Bonus PC e internet, c'è tempo fino alla scadenza del 9 novembre 2021 per accedere al voucher fino a 500 euro. Ad averne diritto sono le famiglie con ISEE fino a 20.000 euro, destinatarie della Fase 1 del Piano. Dopo toccherà alle imprese.

Bonus PC e internet in scadenza il 9 novembre 2021. Per la Fase 2 focus sulle imprese

Bonus PC e internet, scadenza fissata al 9 novembre 2021 per la Fase 1 del Piano Voucher.

Ci sono ancora poche ore di tempo a disposizione per le famiglie intenzionate ad accedere alle agevolazioni, riconosciute fino ad un massimo di 500 euro di importo per la stipula di contratti di fornitura internet e per l’acquisto di tablet o computer.

Quel che appare certo è che non sarà una “corsa all’ultimo voucher” disponibile.

I dati accessibili tramite il portale dedicato al Piano Voucher evidenziano che del totale delle risorse stanziate, pari a 200.000.000 euro, ne rimangono circa 94.000.000, pari al 46,95 per cento del totale.

Numeri che mostrano lo scarso appeal della misura, per la quale si tenta il rilancio con l’avvio della Fase 2. Dopo le famiglie sarà la volta delle imprese.

Bonus PC e internet in scadenza il 9 novembre 2021. Per la Fase 2 focus sulle imprese

Partito il 9 novembre dello scorso anno, il bonus PC e internet fino a 500 euro è riconosciuto alle famiglie con ISEE non superiore a 20.000 euro, prive di collegamento internet o con servizi di connettività inferiori a 30 Mbit/s.

Il voucher, parte del piano per favorire la diffusione della connettività a banda ultra larga, è riconosciuto per la stipula di contratti di fornitura internet, pari almeno a 12 mesi, e per l’acquisto di un PC o un tablet.

La fase operativa passa dagli operatori accreditati, ai quali i cittadini possono rivolgersi tramite i canali tradizionali di vendita.

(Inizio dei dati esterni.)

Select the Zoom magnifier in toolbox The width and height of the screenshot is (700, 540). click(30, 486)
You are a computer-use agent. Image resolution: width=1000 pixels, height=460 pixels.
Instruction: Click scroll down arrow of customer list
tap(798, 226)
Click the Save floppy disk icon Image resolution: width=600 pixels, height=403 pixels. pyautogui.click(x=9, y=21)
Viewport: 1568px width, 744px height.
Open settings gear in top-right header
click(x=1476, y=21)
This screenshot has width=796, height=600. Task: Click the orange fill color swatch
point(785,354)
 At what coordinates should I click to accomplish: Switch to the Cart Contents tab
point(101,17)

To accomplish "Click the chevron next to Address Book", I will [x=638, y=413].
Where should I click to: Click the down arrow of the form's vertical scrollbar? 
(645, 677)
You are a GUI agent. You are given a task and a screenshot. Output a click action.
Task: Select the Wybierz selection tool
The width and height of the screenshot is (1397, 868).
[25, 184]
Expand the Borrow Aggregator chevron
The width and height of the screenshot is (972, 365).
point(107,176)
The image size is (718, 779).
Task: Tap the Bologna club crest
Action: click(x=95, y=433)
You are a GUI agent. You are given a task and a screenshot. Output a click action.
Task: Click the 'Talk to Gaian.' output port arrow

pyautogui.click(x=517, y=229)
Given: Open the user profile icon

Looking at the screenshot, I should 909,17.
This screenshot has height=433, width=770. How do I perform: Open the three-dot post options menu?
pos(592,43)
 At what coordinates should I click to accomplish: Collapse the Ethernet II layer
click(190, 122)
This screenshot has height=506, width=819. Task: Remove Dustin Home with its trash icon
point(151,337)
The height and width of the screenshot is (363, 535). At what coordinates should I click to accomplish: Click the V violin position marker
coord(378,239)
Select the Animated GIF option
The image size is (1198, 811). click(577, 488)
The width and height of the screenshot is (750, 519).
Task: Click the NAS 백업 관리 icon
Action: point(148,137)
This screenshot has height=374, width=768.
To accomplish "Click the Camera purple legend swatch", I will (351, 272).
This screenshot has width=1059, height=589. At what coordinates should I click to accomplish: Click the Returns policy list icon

L’importo del voucher riconosciuto è pari a 200-400 euro per l’attivazione di internet e di 100-300 euro per l’acquisto di PC o tablet.

Sono 266 gli operatori che hanno presentato domanda per l’accreditamento e, alla data del 7 ottobre 2021, erano 169 quelli risultati idonei alla partecipazione alla fase operativa della misura.

I dati sono messi a disposizione sul sito predisposto dal Ministero dello Sviluppo Economico dedicato al Piano strategico Banda Ultralarga, all’interno del quale è disponibile un contatore utile per monitorare l’andamento della misura.

Alla scadenza della Fase 1 del Piano Voucher fissata il 9 novembre 2021, esattamente un anno dopo il suo avvio, resteranno a disposizione quasi la metà dei 200 milioni di euro stanziati. Risorse che potrebbero confluire nella nuova fase del progetto che, questa volta, dovrebbe guardare alle imprese.

Bonus PC e internet, si guarda alla Fase 2 rivolta alle imprese

Dopo la conclusione del progetto rivolto alle famiglie con ISEE basso, il Piano per la diffusione della Banda Ultralarga guarderà alle imprese.

Secondo il progetto iniziale, il secondo step della misura avrebbe dovuto coinvolgere le famiglie con ISEE superiore a 20.000 euro e le PMI, per un totale di 900 milioni di euro di risorse a disposizione. Si partirà però in maniera graduale e in prima battuta saranno coinvolte soltanto le imprese, con uno stanziamento pari a 515,8 milioni di euro.

Un avvio parziale legato alla necessità di attendere il via libera della Commissione Europea, arrivato per il momento solo per l’erogazione dei bonus alle imprese.

Si attendono ora novità in merito alla data di avvio della Fase 2, che secondo quanto riportato dal Sole24Ore dovrebbe partire tra novembre e dicembre, così come sull’importo che verrà riconosciuto a ciascuna impresa.

Alcuni dettagli sono contenuti nel piano del Ministero dello Sviluppo Economico diffuso durante lo scorso anno che, ai fini di incentivare la digitalizzazione delle imprese, prevede la concessione di due diverse tipologie di bonus:

  • un voucher di 500 euro per la connettività ad almeno 30 Mbps (tutte le tecnologie, incluso satellite)
  • un voucher di 2.000 euro per la connettività fino a 1 Gbits (fibra).

È questo lo “scheletro” del progetto destinato alle imprese, per il quale si resta in attesa di ulteriori novità a stretto giro.